Il appert dans ces conditions qu’avec un revenu annuel de 48’400 francs, l'excédent de revenu dont dispose le ménage est de 733 francs par mois (4’033 -3’300). Réparti en trois parts (la sœur aînée de la recourante est indépendante), dont deux pour l’enfant en formation (art. 11 RAE), cet excédent permet d'affecter aux frais d'études de la recourante la somme annuelle de 5’863 francs ({[733 : 3] x 2} x 12 mois). Cette part de l'excédent du revenu familial afférente à la recourante couvre le coût annuel de ses études (5’650 fr.), de sorte qu’aucune aide ne peut lui être allouée (art. 20 LAE a contrario et 11a RAE). Cette solution s’impose d’autant plus si l’on se fie aux indications de la demande, laquelle, on l’a vu, fait état d’un revenu de 56'856 francs durant l’année 2004.

Au surplus, comme le relève l’autorité intimée, l’art. 10c RAE eût exigé dans le cas d’espèce de prendre également en considération la déclaration 2003 postnumerando de B. X.________, puisque les parents déclarent leurs impôts de façon séparée, en tenant compte des charges respectives. Or, avec le revenu déclaré par ce dernier en 2003, soit 53'270 francs, il est patent que la part de l’excédent du revenu que la famille peut consacrer aux études de la recourante s’accroît encore.

3.                Les considérants qui précèdent conduisent par conséquent le tribunal à rejeter le recours et à confirmer la décision attaquée. La recourante succombant, un émolument judiciaire sera mis à sa charge, conformément à l'art. 55 LJPA.

 

Par ces motifs
le Tribunal administratif
arrête:

I.                                   Le recours est rejeté.

II.                                 La décision de l'Office cantonal des bourses d'études et d'apprentissage du 31 décembre 2004 est confirmée.

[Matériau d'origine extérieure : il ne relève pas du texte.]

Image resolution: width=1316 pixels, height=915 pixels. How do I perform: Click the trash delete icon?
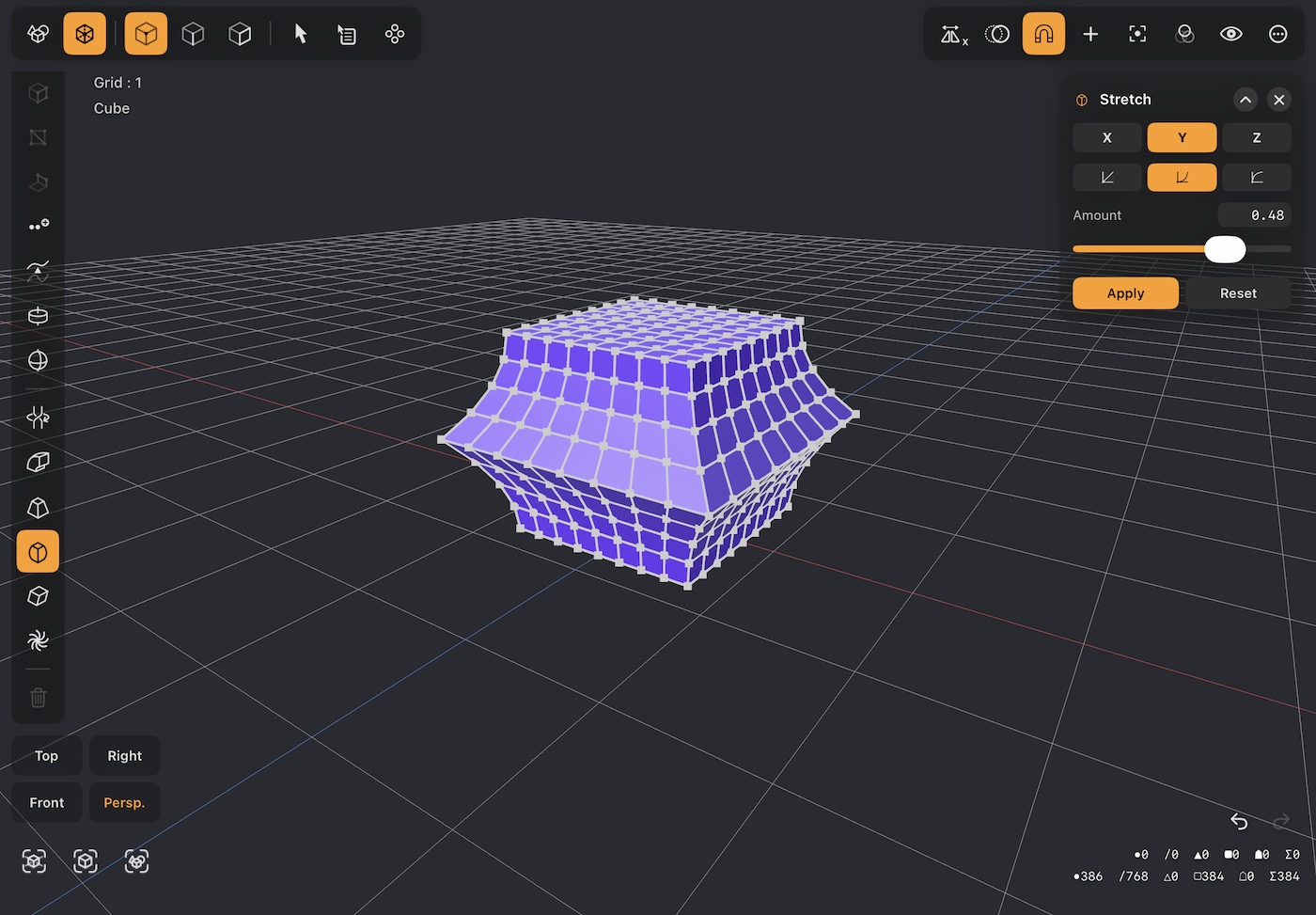tap(38, 698)
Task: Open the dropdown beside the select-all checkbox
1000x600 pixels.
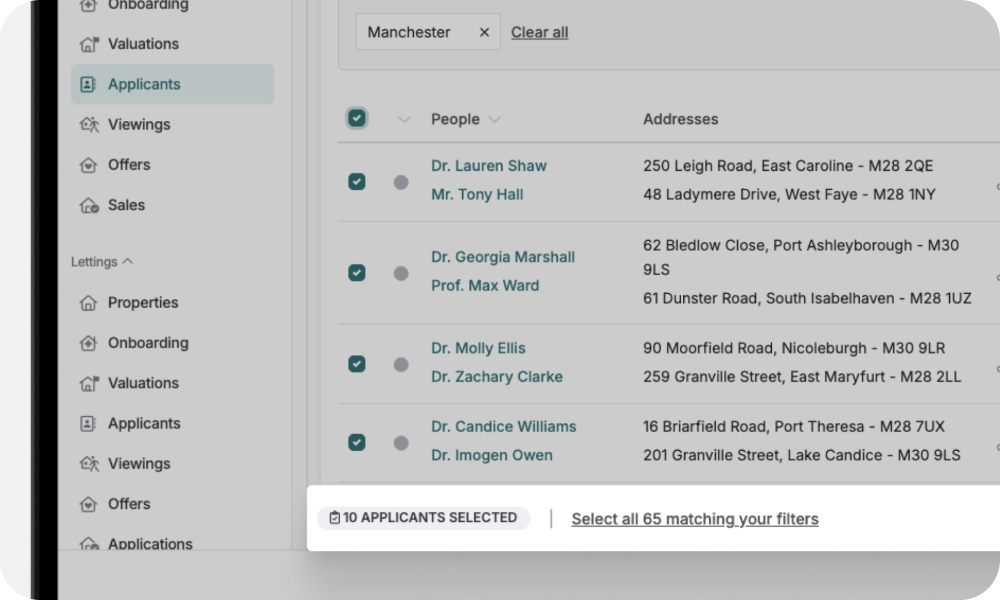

III.                                Un émolument d’arrêt de 100 (cent) francs est mis à la charge de A. X.________.

Lausanne, le 19 mai 2005

 

Le président:                                                                                             Le greffier           :

                                                                                                                 

 

 

Le présent arrêt est communiqué aux destinataires de l'avis d'envoi ci-joint.